Despite being one of the most disaster-prone countries, Bangladesh’s preparation for earthquake management is “almost zero”, a top government official said on Wednesday while announcing a Tk 350 crore preparedness project.

Food and Disaster Management Secretary Mokhlesur Rahman said, “This year we have procured some equipment for earthquake management, but this is totally insufficient for our existing buildings… for this the preparation for earthquake management in the country is almost zero.”

Mokhlesur Rahman was speaking at the inaugural ceremony of a training workshop titled ‘Integrating Disaster Risk Reduction and Climate Change Adaptation Measures into Development Planning and Processes in Bangladesh’.

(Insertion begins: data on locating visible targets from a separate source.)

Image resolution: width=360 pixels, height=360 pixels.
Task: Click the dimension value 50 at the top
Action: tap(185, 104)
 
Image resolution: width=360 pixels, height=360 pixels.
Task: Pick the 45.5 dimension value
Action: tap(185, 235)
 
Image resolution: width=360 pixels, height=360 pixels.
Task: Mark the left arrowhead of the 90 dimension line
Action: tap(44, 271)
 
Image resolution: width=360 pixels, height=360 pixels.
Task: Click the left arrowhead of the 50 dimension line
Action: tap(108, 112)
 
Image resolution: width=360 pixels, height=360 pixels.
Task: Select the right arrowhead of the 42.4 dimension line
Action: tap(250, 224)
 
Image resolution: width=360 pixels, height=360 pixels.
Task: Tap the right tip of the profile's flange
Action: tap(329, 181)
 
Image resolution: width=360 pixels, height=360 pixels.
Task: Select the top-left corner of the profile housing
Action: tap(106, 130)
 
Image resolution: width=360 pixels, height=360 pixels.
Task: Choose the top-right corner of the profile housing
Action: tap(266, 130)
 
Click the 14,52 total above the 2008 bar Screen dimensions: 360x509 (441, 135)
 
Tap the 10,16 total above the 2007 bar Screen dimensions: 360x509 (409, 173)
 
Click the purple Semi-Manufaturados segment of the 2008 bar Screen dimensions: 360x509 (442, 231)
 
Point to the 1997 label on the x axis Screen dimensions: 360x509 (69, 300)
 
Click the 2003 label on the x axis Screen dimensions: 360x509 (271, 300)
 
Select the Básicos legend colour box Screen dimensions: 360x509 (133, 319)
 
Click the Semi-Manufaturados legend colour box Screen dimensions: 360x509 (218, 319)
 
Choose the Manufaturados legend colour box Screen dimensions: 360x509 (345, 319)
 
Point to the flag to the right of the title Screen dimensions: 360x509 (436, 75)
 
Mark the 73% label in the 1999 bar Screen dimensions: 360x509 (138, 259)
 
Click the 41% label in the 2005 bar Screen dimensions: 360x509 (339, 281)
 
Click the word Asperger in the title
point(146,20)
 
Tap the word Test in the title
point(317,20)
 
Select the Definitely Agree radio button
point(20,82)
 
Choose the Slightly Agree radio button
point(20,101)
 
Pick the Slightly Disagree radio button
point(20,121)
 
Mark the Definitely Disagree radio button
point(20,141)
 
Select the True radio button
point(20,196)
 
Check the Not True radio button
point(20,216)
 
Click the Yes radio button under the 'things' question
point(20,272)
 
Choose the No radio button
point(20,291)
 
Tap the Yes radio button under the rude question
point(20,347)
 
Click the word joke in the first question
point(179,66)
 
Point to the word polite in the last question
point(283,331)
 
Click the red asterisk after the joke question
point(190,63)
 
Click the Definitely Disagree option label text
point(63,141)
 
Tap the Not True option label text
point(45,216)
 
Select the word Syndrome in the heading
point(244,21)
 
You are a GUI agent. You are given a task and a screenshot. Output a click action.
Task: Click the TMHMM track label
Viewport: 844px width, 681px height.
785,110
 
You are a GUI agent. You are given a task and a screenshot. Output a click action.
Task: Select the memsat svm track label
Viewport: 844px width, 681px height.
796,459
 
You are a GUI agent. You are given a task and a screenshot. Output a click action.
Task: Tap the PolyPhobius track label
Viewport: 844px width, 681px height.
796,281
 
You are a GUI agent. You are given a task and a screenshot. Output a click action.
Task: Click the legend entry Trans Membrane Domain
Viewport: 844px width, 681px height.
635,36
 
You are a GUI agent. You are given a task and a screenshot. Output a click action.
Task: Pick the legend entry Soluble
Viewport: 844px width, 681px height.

Food and Disaster Management Ministry and the Comprehensive Disaster Management Programme (CDMP) have jointly organised the two-day training workshop at Dhaka Sheraton Hotel.

Division chief of General Economic Division of the Planning Ministry Fakrul Ahsan and CDMP Chief Technical Advisor and Team Leader Ian Rector, among others, spoke at the function chaired by Director (Planning) of Disaster Management Bureau (DMB) ASM Abdullah.

Representatives from 11 ministries are participating in the training workshop, aimed at working out strategies for integrating disaster management and adaptation to climate change with the country’s development paradigm amid growing risks of calamity.

Mokhlesur Rahman, also the National Project Director of CDMP, said most of the cyclone shelters in the disaster-prone areas of the country are vulnerable and the shelters are not sufficient for protecting all people during disasters like cyclones or floods.

He said the government has taken a comprehensive programme to withstand and adapt to any sort of disaster, including earthquake and cyclone.

“We will take up a Tk 350 crore Comprehensive Disaster Management Programme in January 2010 for five years. The CDMP-2 will be funded by British donor agency DFID, the European Commission and UNDP,” the Food and Disaster Management Secretary told the function.

He said under the CDMP-1 they have already prepared all data on disaster-management preparation in the country.

About latest developments, the Secretary said, “We will train up 62,000 volunteers in Dhaka, Chittagong and Sylhet metropolitan areas within three years to increase the government initiatives towards adapting to disasters while at least 600 people from the regions have been trained already.”

Mokhlesur Rahman said over the years they have reduced the mortality rate from disasters by introducing disaster-alarm systems but the volume of cattle losses has been increasing day by day, resulting in a very big problem.

The official urged the government to take specific plans for constructing new structures with at least Richter-scale 7.5 adaptable capacity.

CDMP Chief Technical Advisor and Team Leader Ian Rector said in Bangladesh, disaster-and climate-change impacts seriously undermine development pursuits, while questioning gains from past efforts.

He said the overarching challenge for the government is to understand and interpret development risks from disasters and climate change in the coming decades, and integrate risk-reduction and-response measures into annual, mid- and long-term plan processes.

CDMP institutional Expert M Syeedul Haque said the training workshop would provide selected participants from different ministries with an overview of the development risks, policies, institutions and processes for risk-reduction planning, and implementation guidelines for integration of DRR and CCA into development planning and processes.

He also said the workshop would provide the basis to carry forward the actual task of integration in different Ministries among professionals when they apply ‘experiential learning and practice’ within their respective planning processes using the step-by-step integration process.

CDMP will facilitate all participants of the training workshop, their respective Ministries, agencies and departments in understanding the contexts of disaster and climate-change risks to development planning and achievement, in the assessment and identification of response (risk reduction) to the risks, and in addressing them in development plans and processes.